Bevor ich zu einer Wanderung aufbreche, ist der Griff zur Kamera genauso selbstverständlich wie das Schnüren der Wanderschuhe. Welches Objektiv nehme ich heute? Das Weitwinkel, falls ich den Wasserfall erreiche? Oder doch lieber das Tele, falls mir unterwegs ein Buntspecht oder Reh begegnet? Ich kontrolliere noch einmal die Akkustände. Dabei wurden sie erst letzte Nacht geladen. Ich verstaue den Rest der Ausrüstung. Sogar der Panoramakopf findet irgendwo zwischen Brotzeit und Regenjacke seinen Platz. Zwölf Kilogramm Fotoausrüstung, ohne Stativ. Geballte Technik und erlesenes Zubehör für besondere Aufnahmesituationen. Dabei gehört meine Kamera längst nicht mehr zur neuesten Generation. Alles eingepackt in einem schnieken Rucksack, der das Tragen des Gewichtes erträglicher macht.
Fotografische Wahrnehmung
Fotografische Wahrnehmung
Die fotografische Wahrnehmung ist der Schlüssel zu Bildern, die über bloße Schnappschüsse hinausgehen. In einer Welt, wo digitale Speicher massenhaft und flüchtig mit Fotos gefüllt werden und der nächste Klick oft wichtiger erscheint als das Foto selbst oder das bewusste Erleben der Fotografie, macht es Sinn, aufzuschauen, innezuhalten, zu genießen und zu versuchen, eins mit der Szenerie und dem Motiv zu werden.
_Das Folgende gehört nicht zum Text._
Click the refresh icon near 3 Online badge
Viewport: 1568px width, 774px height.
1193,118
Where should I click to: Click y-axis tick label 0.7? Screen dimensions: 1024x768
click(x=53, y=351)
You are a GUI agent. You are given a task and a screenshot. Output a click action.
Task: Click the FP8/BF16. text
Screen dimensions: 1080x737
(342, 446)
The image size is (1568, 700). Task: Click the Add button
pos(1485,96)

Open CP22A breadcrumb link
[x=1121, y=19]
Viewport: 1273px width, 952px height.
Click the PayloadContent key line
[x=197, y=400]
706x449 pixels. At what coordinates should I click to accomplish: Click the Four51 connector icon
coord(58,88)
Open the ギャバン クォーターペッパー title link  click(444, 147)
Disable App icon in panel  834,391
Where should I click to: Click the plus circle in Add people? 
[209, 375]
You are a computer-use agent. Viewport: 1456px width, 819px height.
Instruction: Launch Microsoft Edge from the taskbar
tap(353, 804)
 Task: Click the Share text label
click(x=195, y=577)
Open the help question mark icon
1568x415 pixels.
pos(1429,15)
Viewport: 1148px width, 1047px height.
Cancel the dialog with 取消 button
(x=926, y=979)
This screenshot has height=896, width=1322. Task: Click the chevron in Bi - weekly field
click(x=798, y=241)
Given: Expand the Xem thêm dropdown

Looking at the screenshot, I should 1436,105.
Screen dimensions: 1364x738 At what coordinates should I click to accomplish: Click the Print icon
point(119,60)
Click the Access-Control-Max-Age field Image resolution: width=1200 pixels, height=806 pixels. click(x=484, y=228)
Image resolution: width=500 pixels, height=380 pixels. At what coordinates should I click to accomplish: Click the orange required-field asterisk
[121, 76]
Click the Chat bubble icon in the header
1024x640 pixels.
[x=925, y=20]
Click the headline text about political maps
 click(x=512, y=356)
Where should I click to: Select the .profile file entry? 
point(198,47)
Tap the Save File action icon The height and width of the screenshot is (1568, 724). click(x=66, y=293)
Fotografie beginnt nicht mit der Kamera, sondern mit dem eigenen Blick auf das, was abgelichtet werden soll, und der Umgebung. Den verschiedenen Ebenen, der Tiefe in der Szene, der Struktur und natürlich dem Spiel des Lichts mit Schatten und Farben. Ein Tanz aus Achtsamkeit, Emotion, bewusstem Sehen und Spüren. Genau darum wird es in Zukunft verstärkt auf meinem Blog gehen.